Twenty years ago this week, Hanson released their first and most successful single, “MMMBop”, which reached number one in 27 countries and received three Grammy nominations. At the time, I was a 15-year-old and so not allowed to like it. Clean-cut evangelical brothers with girly hair didn’t fit the image I was trying to project through my music taste (a dumb thing we all do as teenagers; we wear pop as much as we listen to it). But hearing it again today, I think it’s almost great.

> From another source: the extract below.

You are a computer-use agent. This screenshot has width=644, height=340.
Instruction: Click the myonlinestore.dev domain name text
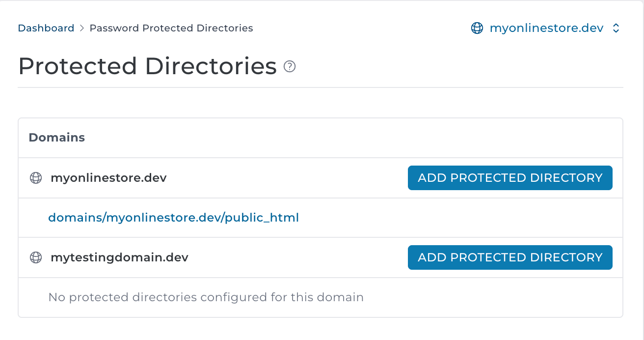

There’s the embarrassing production – guitars in overdrive that are too neat to really rock, ineffectual “scratching” effects, a general lack of dynamics once the song gets going – and the music video that looks like the opening sequence of a Nickelodeon kids show, but Isaac, Taylor and Zac (then 16, 14 and 11, respectively) do a good job of channelling Jackson 5-style soul power. It’s a fun, small single and that’s all it seems to aspire to be.
It’s also one of those non-romance-obsessed songs that lifts you up like a can of Cherry Coke. It’s all sugar and energy and none of the boring stuff like fibre or nutrients. Taylor Hanson recently told the Vulture website that he wanted to “interweave relatively serious thoughts” into the lyrics, but the chorus goes: “MMMBop, ba duba dop,/Ba du bop, ba duba dop,/Ba du bop, ba duba dop,/Ba du,/Yeah.” The verses warn of the “pain and strife” we go through in our lives and, like Kool and the Gang’s “Cherish”, instruct us to “hold on to the ones who really care”. I suppose it’s an important message, and a bittersweet one, but the sound of the song makes it a celebration.
Hanson were a rock band that was marketed as pop idols, and they quickly became stars. Taylor (the girliest one who sings lead) was receiving marriage proposals years before he could legally smoke or vote or drive. The first instinct of many music journalists in 1997 was to snipe at these sun-kissed brats who’d got too much glory too soon, but it soon became clear that these were just good kids, sons of an accountant in Oklahoma, who had worked for their success. Melody Maker’s Ben Myers was surprised to find that, rather than members of “some master race of robotic beauties” or “force-fed monkeys dictated to by cigar-chomping organ grinders”, they were young musicians who did “everyday things”. There was “nothing extraordinary about them”.
If their straitlaced image was off-putting to me at 15, I find it appealing now. Hanson were so simple. “MMMBop” tried to be profound but it failed, and failed in the best way. Its frivolity makes it endlessly appealing, a three-minute holiday from grown-up life. The brothers’ chemistry as musicians is also quite moving in itself. In her 1988 song “Crescent City”, Lucinda Williams sings, “We used to dance the night away/Me and my sister, me and my brother/We used to walk down by the river.” Anyone who actually gets on with their siblings will know that there’s a kind of good time that you can only have with your brother or your sister. “MMMBop” doesn’t explore it directly like “Crescent City” does, but every second of it captures the way it feels.